GOAL OF THE EXERCISE: Could the lines from the one with "700x420 pixels." through the end of the listing be restated exactly, with nothing else included?

PROVIDED INFORMATION:
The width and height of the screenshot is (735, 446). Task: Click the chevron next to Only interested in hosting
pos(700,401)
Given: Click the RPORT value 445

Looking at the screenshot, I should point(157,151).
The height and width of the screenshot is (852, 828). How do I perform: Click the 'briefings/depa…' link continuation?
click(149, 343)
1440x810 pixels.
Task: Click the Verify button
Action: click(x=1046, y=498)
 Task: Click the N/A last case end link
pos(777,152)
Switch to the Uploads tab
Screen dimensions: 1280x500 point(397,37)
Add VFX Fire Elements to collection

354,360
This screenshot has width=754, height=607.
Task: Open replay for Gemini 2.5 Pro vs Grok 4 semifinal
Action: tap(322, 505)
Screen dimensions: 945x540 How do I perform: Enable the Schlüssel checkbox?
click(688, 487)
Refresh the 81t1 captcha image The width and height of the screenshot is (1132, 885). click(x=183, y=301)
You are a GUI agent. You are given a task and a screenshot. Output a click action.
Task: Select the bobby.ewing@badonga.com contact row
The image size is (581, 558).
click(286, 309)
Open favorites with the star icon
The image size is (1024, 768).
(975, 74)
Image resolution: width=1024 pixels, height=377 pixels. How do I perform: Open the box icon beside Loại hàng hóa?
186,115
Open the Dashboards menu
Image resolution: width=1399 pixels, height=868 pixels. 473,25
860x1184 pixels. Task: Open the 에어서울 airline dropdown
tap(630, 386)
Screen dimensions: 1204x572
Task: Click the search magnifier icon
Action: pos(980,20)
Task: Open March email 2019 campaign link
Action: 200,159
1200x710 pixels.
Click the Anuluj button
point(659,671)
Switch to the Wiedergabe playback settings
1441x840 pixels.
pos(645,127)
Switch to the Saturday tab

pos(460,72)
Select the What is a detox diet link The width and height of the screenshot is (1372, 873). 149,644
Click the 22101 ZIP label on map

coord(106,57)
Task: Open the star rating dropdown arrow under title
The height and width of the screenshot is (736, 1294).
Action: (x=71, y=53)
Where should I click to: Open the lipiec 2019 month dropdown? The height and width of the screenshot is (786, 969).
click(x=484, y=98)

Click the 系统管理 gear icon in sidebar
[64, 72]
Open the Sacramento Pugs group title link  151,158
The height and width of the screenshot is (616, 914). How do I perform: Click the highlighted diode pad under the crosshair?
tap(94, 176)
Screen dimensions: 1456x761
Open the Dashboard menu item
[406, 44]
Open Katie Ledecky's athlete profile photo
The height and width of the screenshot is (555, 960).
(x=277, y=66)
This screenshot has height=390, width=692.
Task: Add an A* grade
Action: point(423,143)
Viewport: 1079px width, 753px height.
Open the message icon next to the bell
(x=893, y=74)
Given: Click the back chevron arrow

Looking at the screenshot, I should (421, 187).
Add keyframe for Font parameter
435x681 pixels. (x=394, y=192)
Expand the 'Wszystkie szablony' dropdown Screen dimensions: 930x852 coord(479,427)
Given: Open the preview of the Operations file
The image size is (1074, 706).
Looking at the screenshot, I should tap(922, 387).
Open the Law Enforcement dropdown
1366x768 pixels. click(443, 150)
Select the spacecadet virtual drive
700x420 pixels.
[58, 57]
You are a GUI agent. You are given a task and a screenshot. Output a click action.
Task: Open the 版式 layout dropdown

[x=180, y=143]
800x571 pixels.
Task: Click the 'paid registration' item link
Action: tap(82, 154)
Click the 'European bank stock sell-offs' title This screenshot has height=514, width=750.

EXERCISE RESPONSE:
700x420 pixels.
[58, 57]
You are a GUI agent. You are given a task and a screenshot. Output a click action.
Task: Open the 版式 layout dropdown

[x=180, y=143]
800x571 pixels.
Task: Click the 'paid registration' item link
Action: tap(82, 154)
Click the 'European bank stock sell-offs' title This screenshot has height=514, width=750.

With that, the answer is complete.